By Shermain Bique-Charles
Prime Minister Gaston Browne will write to the UK government today asking Britain to earmark a portion of the Merck Covid-19 antiviral pills for Caricom countries.
Britain granted conditional authorisation last Thursday for the world’s first pill designed to treat symptomatic Covid-19.
Developed by the US drug companies Merck, Sharp and Dohme (MSD) and Ridgeback Biotherapeutics, it is the first antiviral medication for Covid which can be taken as a pill rather than injected or given intravenously.
The UK has agreed to purchase 480,000 courses with the first deliveries expected in November.
“On Monday I will be writing to the United Kingdom to ask them to secure some of the Merck pills for Caricom countries because they recently approved it,” Browne said on Saturday.
The prime minister is also closely monitoring another experimental antiviral pill to treat the virus manufactured by Pfizer, for which President Joe Biden said the US government has already secured millions of doses.
The medication, which could secure US approval by the end of this year, cuts by 89 percent the chance of hospitalisation or death of adults at risk of severe disease.
“We are hoping they will accelerate their testing and those pills will be made available on the market and we will be able to access those pills.
“I will also be writing to the United States president about that, asking them to make some available to Caricom when it becomes available,” he explained.
Browne said these letters will be written in his capacity as the chairman of Caricom.
The news about the new drugs is encouraging, Browne said, but he warned that it is risky for anyone to expose themselves to Covid and risk death.
He insists that vaccination is a more secure way to fight the illness, contending that eventually the deadly virus that has killed over 100 residents will be placed under control.
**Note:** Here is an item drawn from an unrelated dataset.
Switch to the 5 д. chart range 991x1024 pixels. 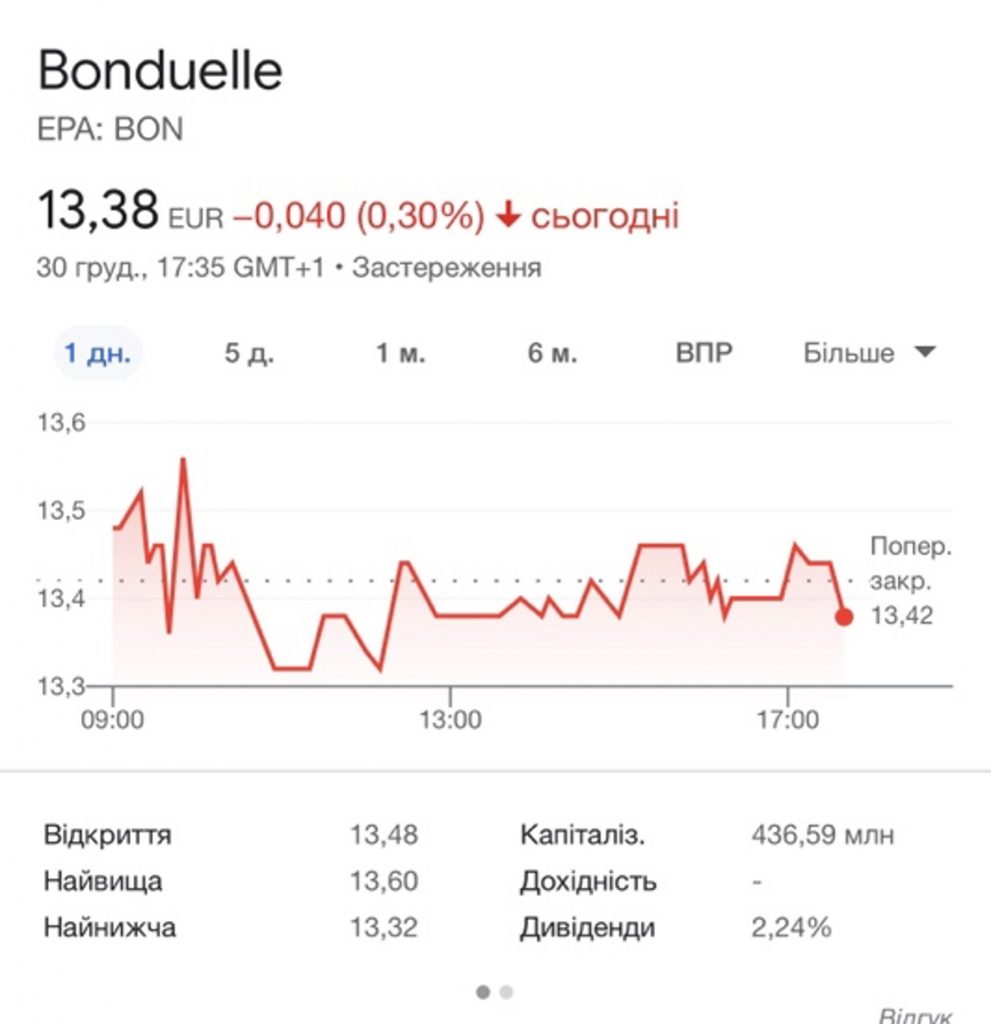tap(249, 353)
“That’s good news and we believe as time elapses, we will have more remedies and antivirals to treat Covid…but they [residents] should not wait until those antivirals become available because by then it might be too late,” Browne said.
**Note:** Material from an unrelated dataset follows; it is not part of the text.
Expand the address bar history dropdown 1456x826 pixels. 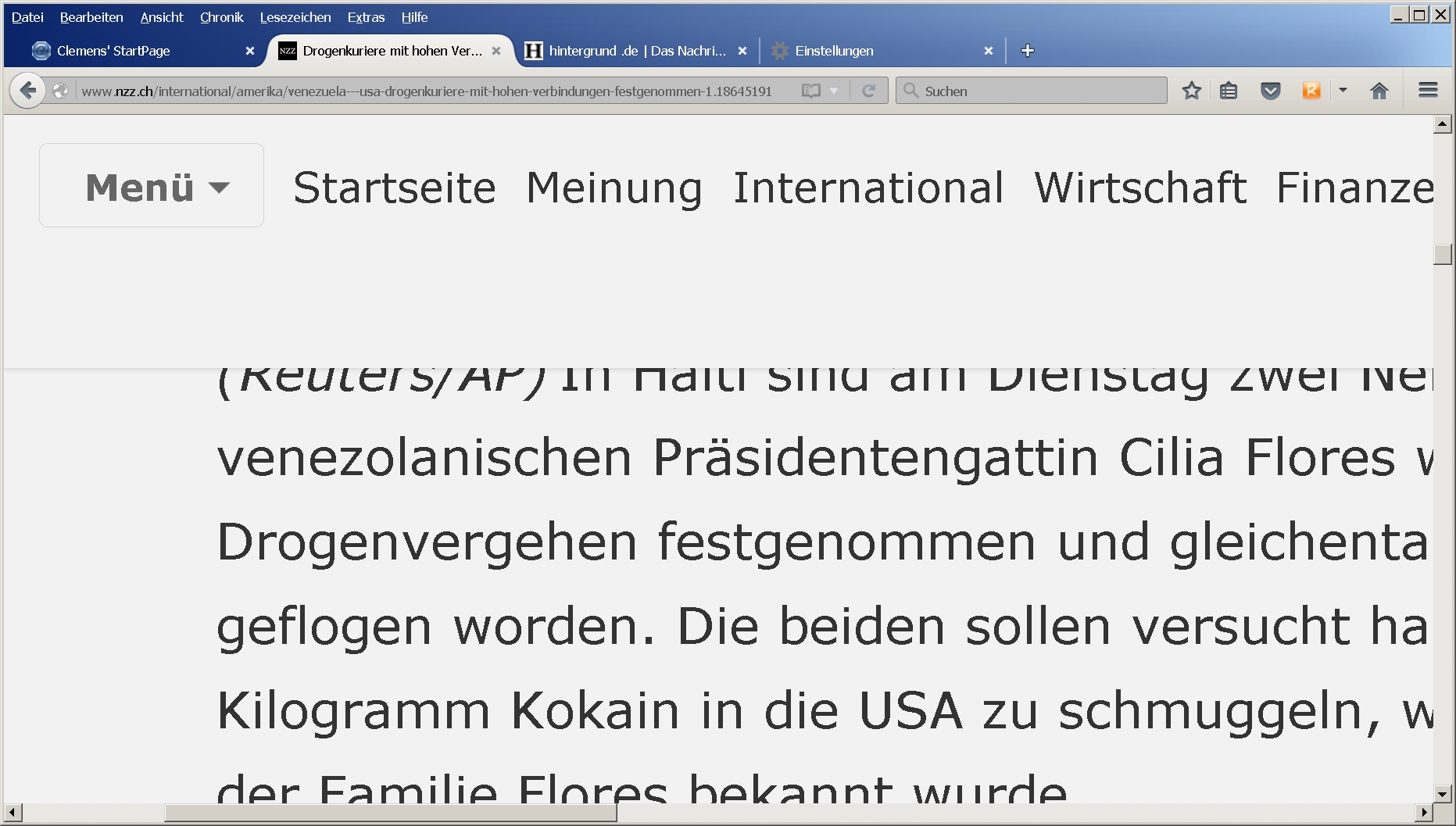(834, 91)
The Merck pill was licenced for adults aged 18 and over who have tested positive for Covid-19 and have at least one risk factor for developing severe disease, such as obesity or heart disease.
Patients with mild to moderate Covid would take four pills of the drug, known as molnupiravir, twice a day for five days.
The US Food and Drug Administration announced last month that it would convene a panel of independent experts to scrutinise the pill’s safety and effectiveness in late November.
Merck has said it can produce 10 million treatment courses by the end of the year, but much of that supply has already been purchased by governments worldwide.
Meanwhile, the drugmaker Pfizer said on Friday that clinical trials of its experimental Covid-19 pill have been so successful in preventing people from becoming hospitalised or dying from the virus, that it’s stopping the studies early in the hope that the general public might benefit.
The antiviral pill, which is combined with a low dose of an HIV drug called ritonavir, can reduce hospitalisations or deaths from Covid-19 by up to 89 percent among high-risk patients, Pfizer said in a news release.
High-risk patients include the elderly, as well as people with underlying health conditions, such as obesity or type two diabetes.